▶ EXERCISE BRIEF: All entries given below are to be returned word for word.
PROVIDED RECORDS section start
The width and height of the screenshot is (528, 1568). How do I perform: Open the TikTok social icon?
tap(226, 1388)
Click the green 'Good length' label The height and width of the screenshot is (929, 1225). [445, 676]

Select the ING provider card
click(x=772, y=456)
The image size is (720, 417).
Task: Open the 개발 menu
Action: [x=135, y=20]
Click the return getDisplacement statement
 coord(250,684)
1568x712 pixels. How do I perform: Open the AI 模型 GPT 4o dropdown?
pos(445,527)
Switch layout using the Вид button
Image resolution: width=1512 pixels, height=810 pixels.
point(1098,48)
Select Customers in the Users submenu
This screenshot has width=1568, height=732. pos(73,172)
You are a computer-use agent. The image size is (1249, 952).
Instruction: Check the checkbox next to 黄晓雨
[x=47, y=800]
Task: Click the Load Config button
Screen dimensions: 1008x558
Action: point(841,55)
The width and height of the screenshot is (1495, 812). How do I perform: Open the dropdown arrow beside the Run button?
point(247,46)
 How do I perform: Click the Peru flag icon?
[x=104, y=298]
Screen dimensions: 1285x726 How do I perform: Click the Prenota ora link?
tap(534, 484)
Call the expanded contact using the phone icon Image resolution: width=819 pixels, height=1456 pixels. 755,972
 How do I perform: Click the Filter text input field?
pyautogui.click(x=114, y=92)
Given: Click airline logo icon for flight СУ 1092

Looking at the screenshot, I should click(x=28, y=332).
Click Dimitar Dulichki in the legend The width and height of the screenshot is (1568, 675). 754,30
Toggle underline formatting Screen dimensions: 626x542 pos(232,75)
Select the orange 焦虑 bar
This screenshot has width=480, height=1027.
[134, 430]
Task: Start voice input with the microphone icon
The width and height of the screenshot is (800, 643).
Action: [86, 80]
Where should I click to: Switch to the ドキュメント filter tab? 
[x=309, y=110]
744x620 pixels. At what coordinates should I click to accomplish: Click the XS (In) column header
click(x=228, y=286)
PROVIDED RECORDS section end
▶ ANSWER SECTION:
The width and height of the screenshot is (528, 1568). How do I perform: Open the TikTok social icon?
tap(226, 1388)
Click the green 'Good length' label The height and width of the screenshot is (929, 1225). [445, 676]

Select the ING provider card
click(x=772, y=456)
The image size is (720, 417).
Task: Open the 개발 menu
Action: [x=135, y=20]
Click the return getDisplacement statement
 coord(250,684)
1568x712 pixels. How do I perform: Open the AI 模型 GPT 4o dropdown?
pos(445,527)
Switch layout using the Вид button
Image resolution: width=1512 pixels, height=810 pixels.
point(1098,48)
Select Customers in the Users submenu
This screenshot has width=1568, height=732. pos(73,172)
You are a computer-use agent. The image size is (1249, 952).
Instruction: Check the checkbox next to 黄晓雨
[x=47, y=800]
Task: Click the Load Config button
Screen dimensions: 1008x558
Action: point(841,55)
The width and height of the screenshot is (1495, 812). How do I perform: Open the dropdown arrow beside the Run button?
point(247,46)
 How do I perform: Click the Peru flag icon?
[x=104, y=298]
Screen dimensions: 1285x726 How do I perform: Click the Prenota ora link?
tap(534, 484)
Call the expanded contact using the phone icon Image resolution: width=819 pixels, height=1456 pixels. 755,972
 How do I perform: Click the Filter text input field?
pyautogui.click(x=114, y=92)
Given: Click airline logo icon for flight СУ 1092

Looking at the screenshot, I should click(x=28, y=332).
Click Dimitar Dulichki in the legend The width and height of the screenshot is (1568, 675). 754,30
Toggle underline formatting Screen dimensions: 626x542 pos(232,75)
Select the orange 焦虑 bar
This screenshot has width=480, height=1027.
[134, 430]
Task: Start voice input with the microphone icon
The width and height of the screenshot is (800, 643).
Action: [86, 80]
Where should I click to: Switch to the ドキュメント filter tab? 
[x=309, y=110]
744x620 pixels. At what coordinates should I click to accomplish: Click the XS (In) column header
click(x=228, y=286)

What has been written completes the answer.